More specifically I saw your answer to this post on SO and I want to replicate it with a single call to dip.WienerDeconvolution
passing-in the image and the psf only as follows:
import diplib as dip
image = dip.ImageRead('trui.ics');
kernel = dip.CreateGauss([3,3])
smooth = dip.ConvolveFT(image, kernel)
smooth = dip.GaussianNoise(smooth, 5.0) # variance = 5.0
out = dip.WienerDeconvolution(smooth, kernel)
My out
however doesnt look anything close to yours (the out
from stackOverflow)
Is it the kernel (psf) I have misunderstood?
@acycliq There's a regularization
parameter that you should set. The default value apparently is too small for this case. If it's too small, the output will be too noisy, as you see in your output. If it's too large, the output will be too smooth (i.e. not sharpened enough). Usually you find the right value with a bit of trial-and-error, change the value in factors of ten first.
You can estimate the parameter if you know the SNR of the image.
You could uses dip.EstimateNoiseVariance()
to attempt to estimate the noise variance (which is the noise power). The signal power can be estimated from the input image assuming it has little noise:
K = dip.EstimateNoiseVariance(smooth) / dip.MeanSquareModulus(smooth)[0][0]

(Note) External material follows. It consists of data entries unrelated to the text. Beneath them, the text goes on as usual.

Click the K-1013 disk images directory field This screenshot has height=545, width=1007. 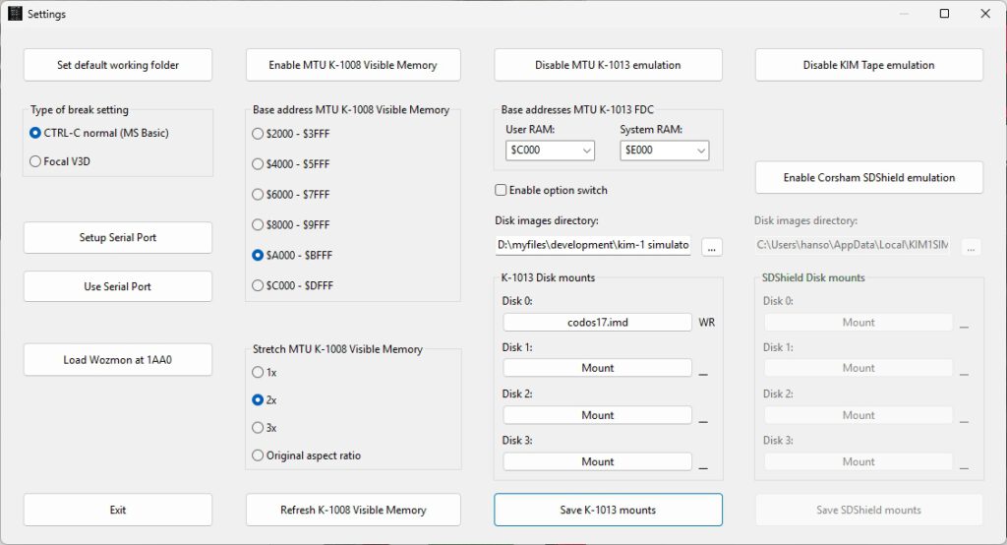(594, 246)
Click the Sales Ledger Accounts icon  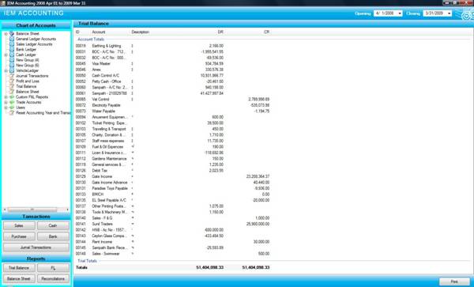pyautogui.click(x=12, y=44)
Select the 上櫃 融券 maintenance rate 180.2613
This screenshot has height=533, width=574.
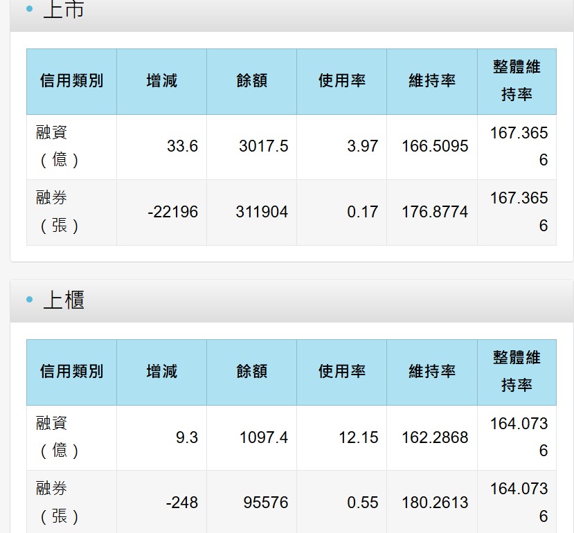click(435, 503)
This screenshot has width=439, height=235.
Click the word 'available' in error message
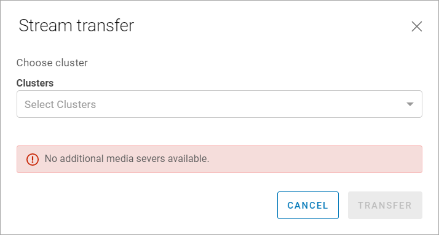[188, 159]
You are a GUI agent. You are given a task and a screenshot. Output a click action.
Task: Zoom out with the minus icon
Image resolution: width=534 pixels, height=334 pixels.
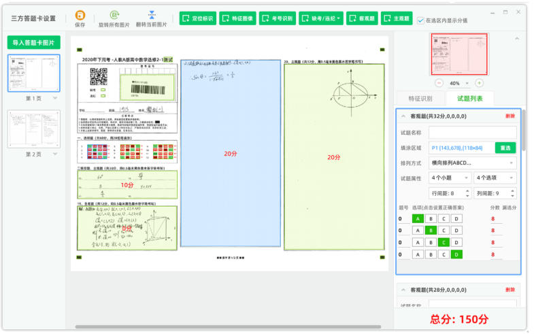pyautogui.click(x=438, y=83)
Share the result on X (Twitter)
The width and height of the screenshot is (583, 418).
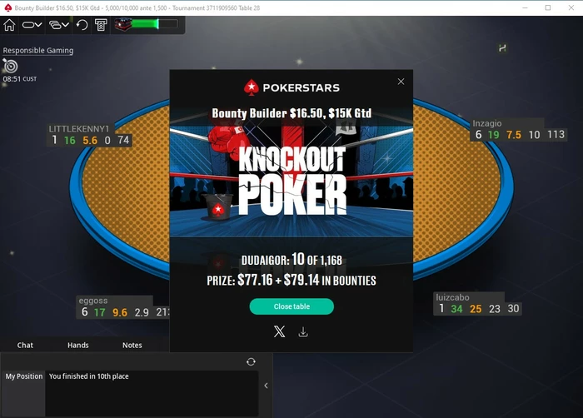(x=279, y=331)
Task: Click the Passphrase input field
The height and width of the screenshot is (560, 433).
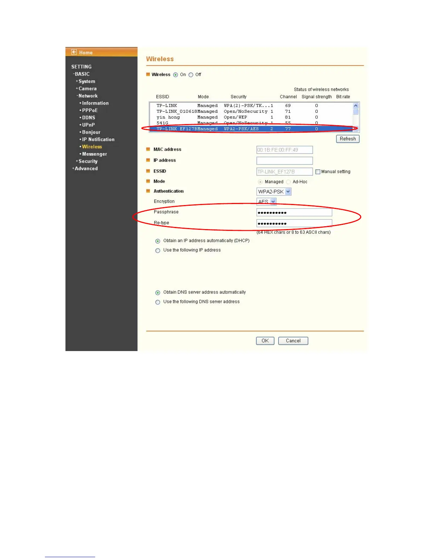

This doesn't seem to provide the right values though, I'd have to look into it in more detail to see why.
Yes thanks Cris, either way you (ie the user) should somehow come up with some reasonable values for the signal power (or maybe the gaussian blur) or the regularization parameter for the data at hand, Makes sense..
Last question please, these functions like dip.WienerDeconvolution
will work for a 3d image, right?
I would find these few lines from your SO answer quite useful in the deconvolution notebook you have written under /examples/python
. There was also another post on SO about segmentation where there was a rectangular on a disk and you had come up with a very nice solution
Yes, all the deconvolution functions work for any number of dimensions. Note that there are other, better, deconvolution algorithms implemented. The Wiener filter is rather simplistic...
Thanks again Cris for all your help!